Using moto I was able to mock an EMR cluster:
with moto.mock_emr():
client = boto3.client('emr', region_name='us-east-1')
client.run_job_flow(
Name='my_cluster',
Instances={
'MasterInstanceType': 'c3.xlarge',
'SlaveInstanceType': 'c3.xlarge',
'InstanceCount': 3,
'Placement': {'AvailabilityZone': 'us-east-1a'},
'KeepJobFlowAliveWhenNoSteps': True,
},
VisibleToAllUsers=True,
)
summary = client.list_clusters()
cluster_id = summary["Clusters"][0]["Id"]
res = client.add_job_flow_steps(
JobFlowId=cluster_id,
Steps=[
{
"Name": "foo_step",
"ActionOnFailure": "CONTINUE",
"HadoopJarStep": {"Args": [], "Jar": "command-runner.jar"},
}
],
)
The added step seems to be in a STARTING state all the time.

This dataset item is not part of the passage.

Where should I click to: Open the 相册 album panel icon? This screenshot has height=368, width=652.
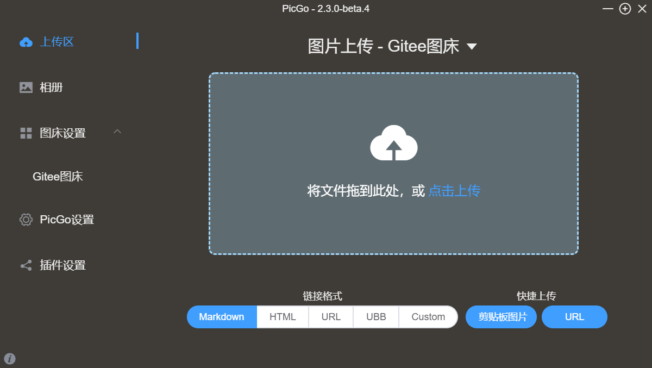click(x=26, y=87)
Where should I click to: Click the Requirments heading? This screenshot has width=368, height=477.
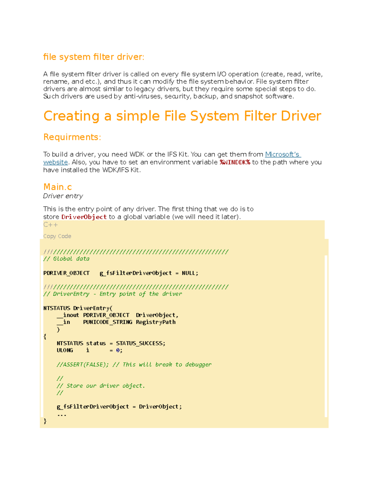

Is it possible to actually submit a Spark job to the mocked cluster and run it there?
I am building a utility that submit jobs to EMR clusters and I want to test it. I want to run a trivial Spark job using this utility and this is where the question is coming from. Note that I'm not interested in a Spark cluster or testing the correctness of the submitted Spark job. I am actually more interested in testing the flow of submitting a job to an EMR and examining the results (that ideally should be persisted on a mocked S3 bucket).